In 1995–1998 Vagif Sultanli worked as correspondent for literary broadcasts in the Azerbaijani editorial office of American radio stations Radio Free Europe/Radio Liberty (RFE/RL). He was the editor-in-chief of publications published in Poland ("Khudaferin" - 1995), Sweden ("Araz" - 1996-1997), and the United States ("World Azerbaijanis" - 2000-2012).

Vagif Sultanli is the head of the Caucasus Bureau of the Cyprus-Balkans-Eurasia Turkish Literature Organization (Turkey). He was awarded the H. Zardabi Award (1995), the International Turkish Language Service Award of the Cyprus-Balkans and Eurasia Turkish Literature Organization (KIBATEK) (2003) and the Honorary Decree of the Ministry of Culture of Egypt (2014).

He was elected a board member of the World Azerbaijanis Congress (WAC) at the conventions held in Sweden (2001), the Netherlands (2002), Germany (2004), Belgium (2008) and the United Kingdom (2010). He is a member of International Society for Epic Studies.

In 2018, he was elected a member of the International Writers Association, based in the United States.

He is married and has two children.

Literary creation 
He started literary activity in early ages; however, his first story titles “The fragrance of wormwood” was published in the “Azerbaijani woman” magazine in 1980. Since that time he regularly publishes own stories, translations and scientific-publisistic articles in mass-media.

In the narrative titled “The Dream of Death” (1982) deemed as one of the author’s noticeable works the transfer of cemetery is described as a serious chaos and anxiety in the social life. This chaos allows to discover the internal spiritual world of the described characters. In this narrative ending with suicide by the bulldozer driver having destroyed the cemetery the author pursues an object of identifying the contradiction of the spiritual and mortal values with death. 

The novel titled “The Human Sea” (1992) written in conjunction of the real and conditional-metaphoric styles has a special place in the author’s literary creation. In this novel the events of which happen in 80s of the last century the hero being rescued from the punishment of death and secretly living in alien city describes the issue of alienation being absorbed into the spirituality and morality of the society. 

The events described in the novel titled “Struggle in the Desert” (2010) differing with specific narrative style are expressed on the background of destiny of the hero which, due to the time’s breaking up rejects the future and womes towards the past. Development of the events on this platitude allows the author expressing own philosophic thoughts regarding the human being and the world. The novel “Struggle in desert” differs with spirit of protest against the issues of alienation, oblivion, mnegligence and unnecessity  ruling all over the world.
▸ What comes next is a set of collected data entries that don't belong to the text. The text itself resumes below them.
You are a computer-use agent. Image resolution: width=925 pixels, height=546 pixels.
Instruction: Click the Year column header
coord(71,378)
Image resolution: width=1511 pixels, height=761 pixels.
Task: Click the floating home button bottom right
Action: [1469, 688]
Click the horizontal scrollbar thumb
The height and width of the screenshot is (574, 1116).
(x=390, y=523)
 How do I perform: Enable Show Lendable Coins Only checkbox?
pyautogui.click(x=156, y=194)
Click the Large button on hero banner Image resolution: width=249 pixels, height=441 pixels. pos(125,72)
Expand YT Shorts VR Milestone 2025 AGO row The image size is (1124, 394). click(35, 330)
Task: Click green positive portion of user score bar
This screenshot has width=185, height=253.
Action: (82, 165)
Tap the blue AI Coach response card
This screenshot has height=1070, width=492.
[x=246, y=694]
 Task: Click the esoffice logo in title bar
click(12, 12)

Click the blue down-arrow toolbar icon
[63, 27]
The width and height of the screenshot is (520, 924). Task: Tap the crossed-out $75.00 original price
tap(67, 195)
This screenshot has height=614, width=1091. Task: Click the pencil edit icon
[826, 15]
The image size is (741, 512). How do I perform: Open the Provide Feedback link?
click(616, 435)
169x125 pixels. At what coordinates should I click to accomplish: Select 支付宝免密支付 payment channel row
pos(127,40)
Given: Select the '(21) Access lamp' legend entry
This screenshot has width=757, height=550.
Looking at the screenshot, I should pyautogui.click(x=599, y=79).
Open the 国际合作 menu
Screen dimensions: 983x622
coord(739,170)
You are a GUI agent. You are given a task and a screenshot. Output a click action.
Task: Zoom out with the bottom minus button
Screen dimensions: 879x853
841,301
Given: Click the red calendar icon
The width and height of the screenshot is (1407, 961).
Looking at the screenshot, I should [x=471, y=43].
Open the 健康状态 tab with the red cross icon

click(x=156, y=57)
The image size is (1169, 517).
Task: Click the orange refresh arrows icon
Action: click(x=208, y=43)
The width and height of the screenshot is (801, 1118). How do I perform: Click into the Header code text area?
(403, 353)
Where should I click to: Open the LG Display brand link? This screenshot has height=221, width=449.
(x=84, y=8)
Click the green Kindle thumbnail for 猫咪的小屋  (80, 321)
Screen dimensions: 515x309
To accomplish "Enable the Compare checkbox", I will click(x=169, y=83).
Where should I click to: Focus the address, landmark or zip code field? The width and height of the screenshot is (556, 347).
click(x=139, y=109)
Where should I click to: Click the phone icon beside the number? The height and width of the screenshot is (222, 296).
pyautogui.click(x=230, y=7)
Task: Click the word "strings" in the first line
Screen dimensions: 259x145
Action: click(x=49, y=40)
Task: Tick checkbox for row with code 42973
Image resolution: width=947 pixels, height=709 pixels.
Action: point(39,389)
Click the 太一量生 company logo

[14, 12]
“The white way”, “The morning mist”, “The green song of leafless branches”, “The wanderer”, “The cave”, “Polar night”, “The Motherland”, “The Island”, “Mirage”, “Reverse flow”, “The silent ring”, “The ash cage”, “The striped burrow”, “The cross shadow”, “The clay mistery” and other stories by Vagif Sultanly differ with specific style and linguistic features. Historical stories like “The place of meeting”, “Navai-Gumru”, “Humayun”, etc. also belong to the author’s pen. He is also the author of many miniatures written in lyric-romantic style.

Scientific creation 
Besides the literary creation the author deals also with the theoretical-esthetical issues of art. His researches connected with the literary critics and literary science are expressed in his books titled “Mammad Amin Rasulzade’s literary world” (1993), “The traveler of a hard way” (1996), “The horizons of freedom” (1997), “Azerbaijani Emigration Literature” (1998), “The literary-theoretical illustrations” (2000), “The shore of survival” (2004), “The issues of studying the literary critics” (2007), “Literary criticism of Azerbaijan” (2012), “Love to Independence” (2014),  “Literary criticism of Azerbaijan” (2019), etc. The investigations connected to the Azerbaijani emigrational literature have a special place in the author’s activity of literary activity.
Vagif Sultanly is the author of numerous journalistic works and scientific articles connected to critics and literary process. His reports read in international conferences, workshops, forums and seminars are deemed as an important part of his scientific creation.

Translation activity 
Vagif Sultanly deals also with translation activity. He has translated into Azerbaijani language and published the novels “The Leaf Fall” and “The Mill” by Reşat Nuri Güntekin and the historical narrative “The Syracusian Scientist” by Sergey Jitomirsky as well as the stories by Erwin Strittmatter, Jaroslav Hasek, Veijo Meri, Gustav Stopka, etc. He has translated from Russian (jointly) the work titled “About Panturanism” by Mammad Amin Rasulzade.

The books 
 The stars out (narrative and stories) - 1988
 The Human Sea (novel)  - 1992
 Mammad Amin Rasulzade’s literary world (educational manual) - 1993
 The traveler of hard way (monograph) - 1996
 The horizons of freedom (collection of articles) -1997
 Azerbaijani Emigration Literature (educational manual) - 1998
 Slave market (stories, miniatures, essays) - 1999
 Literary-theoretical illustrations (theoretical fragments) - 2000
 The Dream of Death (novel, stories and essays) -2002
 The shore of survival (dialogue-monograph) - 2004
 The issues of studying of literary critics (educational manual) – 2007
 Literary criticism of Azerbaijan (educational manual) - 2009
 The valley of unnecessity (novel and stories) - 2010
 Literary criticism of Azerbaijan – Improved 2nd publication (educational manual) - 2012
 Love to Independence (monograph) - 2014
 Struggle in the Desert (novel) - 2015
 Literary criticism of Azerbaijan – Improved 2nd publication (educational manual) – 2019

The works published in the English language 
 The Human Sea (novel). Edited by Michael Brannock, Liverpool, Rossendale Books, 2012, 204 p.
 The Human Sea (novel). Bloomington, Trafford Publishing, 2012, 240 p.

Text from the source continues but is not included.